Le lien entre la crise sanitaire actuelle et nos choix de sociétés est difficile à rejeter et l’ironie de la situation est de plus en plus forte. 

“Comment en est-on arrivé-là ?” Nous disions nous au début de la pandémie. Ça me rappelle cet adage si présent dans nos sociétés occidentales et qu’on attribue à l’économiste Stuart Mill : “La liberté des uns s’arrêtent là où commence celle des autres.” L’ironie du sort nous rappelle que notre liberté, celle des hommes, des marchandises, des marchés s’arrête lorsque nous dés-équilibrons la nature. Irritant pour une société libérale mais réel. Comme le rappel agaçant mais néanmoins vrai d’une mère à sa fille qui a fait une bêtise et casser son jouet “Je te l’avais dit.”

Parce que c’est pas faute de nous l’avoir dit.

Maintenant à nous de ré-inventer, de changer, de ne plus accepter, de “se bouger”, de refuser, de ne plus faire, de lever la voix, de “faire des efforts”. On s’éveille et on se fait des promesses : je n’achèterai plus de viande, je n’irai plus au supermarché, je me déplacerai moins en voiture, je prendrai moins l’avion pour aller en vacances. Je n’achèterai plus sur Amazon. J’achèterai local et national pour soutenir l’économie de mon pays. Je soutiendrai les initiatives solidaires et écologiques. 
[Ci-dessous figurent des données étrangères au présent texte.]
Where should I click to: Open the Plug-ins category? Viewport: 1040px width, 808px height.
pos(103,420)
Comme si nous nous réveillons d’un coup d’un seul, décidé à ne plus être passif et à passer à l’action mais avons-nous déjà été passif et inactif ? L’apprentissage de la contemplation nous a-t-il amener à vouloir passer à l’action ? 
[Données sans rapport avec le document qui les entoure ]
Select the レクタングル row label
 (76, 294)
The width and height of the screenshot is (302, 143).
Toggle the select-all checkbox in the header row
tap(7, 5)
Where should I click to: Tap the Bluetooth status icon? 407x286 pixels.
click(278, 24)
Face à cette crise les gouvernements ont été secoués et mis à l’épreuve : comment parle-t-on du danger sans créer la peur et soulever la panique ? À l’école de la clarté et de la transparence, certains ont été bien meilleur élève que d’autres mais tous ont fait un choix stricte : restreindre les libertés individuelles pour endiguer la situation et par la force des choses restreindre les droits politiques et démocratiques. Le temps que la pandémie passe, espérons-le. 

De l’autre côté des moyens astronomiques de soutien économique ont été débloqués pour pouvoir assister les foyers touchés par la récession économique. Ça pose la question d’un revenu universel ce genre de chose n’est-ce pas ? On se refuse à l’idée, on la combat, soutient que ce n’est pas viable mais l’Amérique du Nord et l’Europe débloque des millions de milliards en quelques jours. On tente de colmater les failles d’un système mais il paraît hors de question de le remettre en cause pour autant. 

On ne saurait presque plus où donner de la tête.